In 1937 Behrens met his future wife Clara Behrens, nee Sonnenschmidt, through his friend Otto Franck from the scout movement. He married Clara Sonnenschmidt on 25 February 1939. Behrens had three children. These were two sons and a daughter; Peter (born 1939), Martha (born 1941) and Karl-Helmut (born 1942).

==Career==
On 15 May 1924 Behrens started a locksmith apprenticeship and after completing it, became unemployed. Coming from the Boy Scouts, he joined the Sturmabteilung in 1929 and joined the Nazi Party. In April 1931, he was expelled from the party for supporting Walther Stennes in his attempted coup against Hitler, in what became known as the Stennes Revolt. In 1931, he temporarily joined Otto Strasser's Black Front before moving to join the Communist Party of Germany(KPD) at the end of 1932. From 1932 to 1936, he attended the Berlin Abendgymnasium (Evening Grammar School) where he achieved the Abitur from the Berlin Abendgymnasium and then went on to study mechanical engineering at the Beuth School in Wedding, now known as the Beuth University of Applied Sciences Berlin. At the Berlin Abendgymnasium, he met the American Mildred Harnack, who taught English. and the interpreter Bodo Schlösinger, whose wife was Rose Schlösinger. Behrens joined the oppositional discussion circle around her husband Arvid Harnack. In 1935, he was arrested for selling the communist newspaper, Gegenangriff (Counterattack) but was released as there was no firm evidence. In 1935, he resigned from the KPD. In 1938, Behrens began working as a design engineer at the giant AEG turbine factory in Brunnenstrasse in Berlin.

==Resistance==
Behrens became one of Arvid Harnack's closest comrades-in-arms in the resistance. Through his work at the AEG factory as a designer and his contacts with former KPD officials, he was able to provide political, economic and military information to the Soviet People's Commissariat for State Security (NKGB), where he was assigned the code name, Lutschisti (Shining One, Ray of Light or Beamer). In February 1939, Behrens married Clara Behrens, née Sonnenschmidt, a stenotypist in the OKH and they had two sons and a daughter together. Owing to Behren's having children, Arvid Harnack decided in 1941 not to use him as a radio operator for a planned connection with the Soviet Union. He is said to have forwarded encrypted messages from Arvid Harnack to Hans Coppi a few times. In the same year, Behrens was arrested for forging exit papers for his Jewish brother-in-law, Charly Fischer. Fischer was eventually captured and was executed at Sachsenhausen concentration camp.

==Arrest==
In April 1942, Behrens was conscripted and in May 1942 was assigned into an artillery unit, as a radio operator. In Haguenau he completed basic training. On 22 July 1942, he was moved to Kraków, then by train on the 24 July, was moved to Lemberg in Ukraine. In a barracks near Simferopol, he underwent further training in preparation for operations at the front. Behrens was then moved to Tosno on the Eastern Front where he began his first military operation.
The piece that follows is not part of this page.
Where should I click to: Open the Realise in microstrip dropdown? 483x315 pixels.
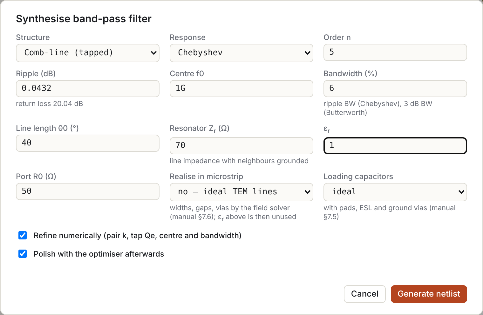point(242,192)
He was arrested on 16 September 1942 at midday, on the Eastern Front outside Saint Petersburg, then Leningrad. On 20 January 1943, he was sentenced to death by the 2nd senate of the Reichskriegsgericht and executed in Plötzensee Prison. His wife Clare Behrens survived the war and became a tailor.

==Literature==
- Regina Griebel (1992). "Erfasst?: das Gestapo-Album zur Roten Kapelle: eine Foto-Dokumentation"
- Oleschinski, Brigitte (2002). "Gedenkstätte Plötzensee"
- Rosiejka, Gert (1986). "Die Rote Kapelle "Landesverrat" als antifaschist. Widerstand"
- Kraushaar, Luise (1970). "Deutsche Widerstandskämpfer 1933–1945. Biographien und Briefe"
- Juchler, Ingo (2017). "Mildred Harnack und die Rote Kapelle in Berlin"

==Awards and honors==
- On 6 October 1969, he was posthumously awarded the Order of the Patriotic War First Class by the Soviet Union.
- On 18 November 2009, a commemorative plaque was dedicated by the Friedrichshain-Kreuzberg district office at Karl Behrens' former home at 22 Yorckstraße (corner house to 91 Möckernstraße).
- Karl Behrens is honoured with a stumbling stone at 12 Huttenstraße in Moabit, Berlin.